▶ _Source document_:
=======
He has been criticized by folks on the right who believe he is, at the very least, a hood ornament on the Great Studebaker of Federal Intrusion into education. He has been criticized by folks on the left for being the faceplate on the great machine that is dismantling the US public school system.

Arne is easy to pick apart (I should know-- I've done it here, here, here and here, to give just a few examples), and he invites it with such fumbling footinmouthery like his classic slam on white suburban moms. He buddied up with reformsters like John White and Kevin Huffman, cheered for the winners of the Vergara anti-tenure lawsuit, and called Hurrican Katrina a great step forward for New Orleans.

And so the pile gets bigger and bigger. The NEA called for his resignation. The AFT voted that he be sent to his room to think about what he's done. Conservative CCSS boosters blame his intervention for damaging the Common Core brand. A soon-to-be-published Vanderbilt Law Review article asserts that the signature NCLB waiver program is illegal. NEA president-elect Lily E. Garcia characterized him as well-meaning, sincere, and dead wrong about just about everything. And that's about the nicest thing anyone has had to say about him in a while. 

We've hammered Duncan for what he's gotten wrong. But as teachers, we know that you don't foster improvement by focusing on the negatives. Can we come up with some suggestions for what Duncan should do? Let me give it a shot with the following suggestions.

Meditate in Pursuit of Personal Integration

I'm not kidding. There has to be a serious discontinuity somewhere inside Duncan's head, because one of his defining characteristics as Secretary of Education is that the words that come out of his mouth and the policies that come out of his office don't match.

It has been that way since Day One. Take this quote from his confirmation hearing:

I think the more our schools become community centers, the more they become centers of community and family life, the better our children can do.

There is more in a similar vein. And an admirable vein it is, too, but Duncan's office has been a huge booster of the charter school movement, including the kind of charter-on-steroid action we're seeing places like New Orleans and Newark, the kind of chartery "save kids from their zip code" systems that actively oppose neighborhood and community schools.

Duncan's entire tenure has been more of the same. He uses rhetoric about how teachers deserve more respect and better pay, but he also applauds the death of tenure in California and suggests that educational mediocrity is enabled by the rampant lying of educators. He speaks about the importance of listening to teachers, but he rarely encounters a teacher who hasn't been vetted and screened. Then we have his recent discovery that tests are being over-emphasized in schools across America, a shocking development that he deplores without any recognition that such test reverence is a direct result of his own policies.
=======
▶ _Dataset records_:
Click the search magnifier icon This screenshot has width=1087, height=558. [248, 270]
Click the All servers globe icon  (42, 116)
=======
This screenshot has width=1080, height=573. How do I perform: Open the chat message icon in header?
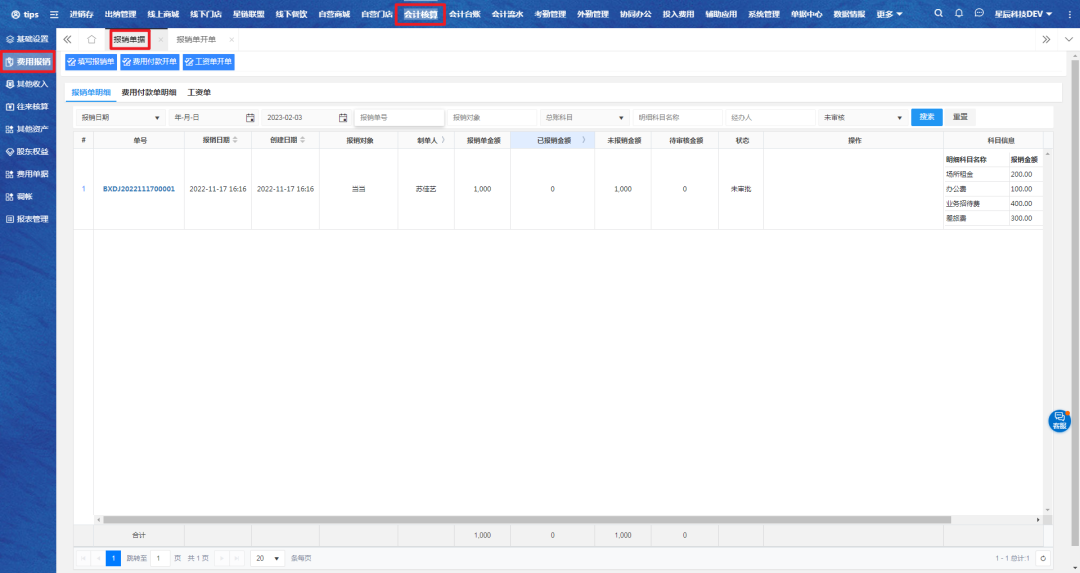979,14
=======
▶ _Required work_:
[1] Using the Duncan piece, say whether each statement agrees with it. Answer yes or no and quote the deciding words. (a) The AFT voted for Duncan's resignation. (b) The writer has criticized Duncan before. (c) The Vanderbilt Law Review article calling the NCLB waiver program illegal has already been published.
[2] Please copy word for word the part of the Duncan piece that opens with the words containing "We've hammered Duncan" and closes with "the following suggestions.".

▶ _Exercise solutions_:
[1]
(a) No: "The NEA called for his resignation. The AFT voted that he be sent to his room to think about what he's done."
(b) Yes: "I should know-- I've done it here, here, here and here"
(c) No: "A soon-to-be-published Vanderbilt Law Review article asserts that the signature NCLB waiver program is illegal."

[2]
We've hammered Duncan for what he's gotten wrong. But as teachers, we know that you don't foster improvement by focusing on the negatives. Can we come up with some suggestions for what Duncan should do? Let me give it a shot with the following suggestions.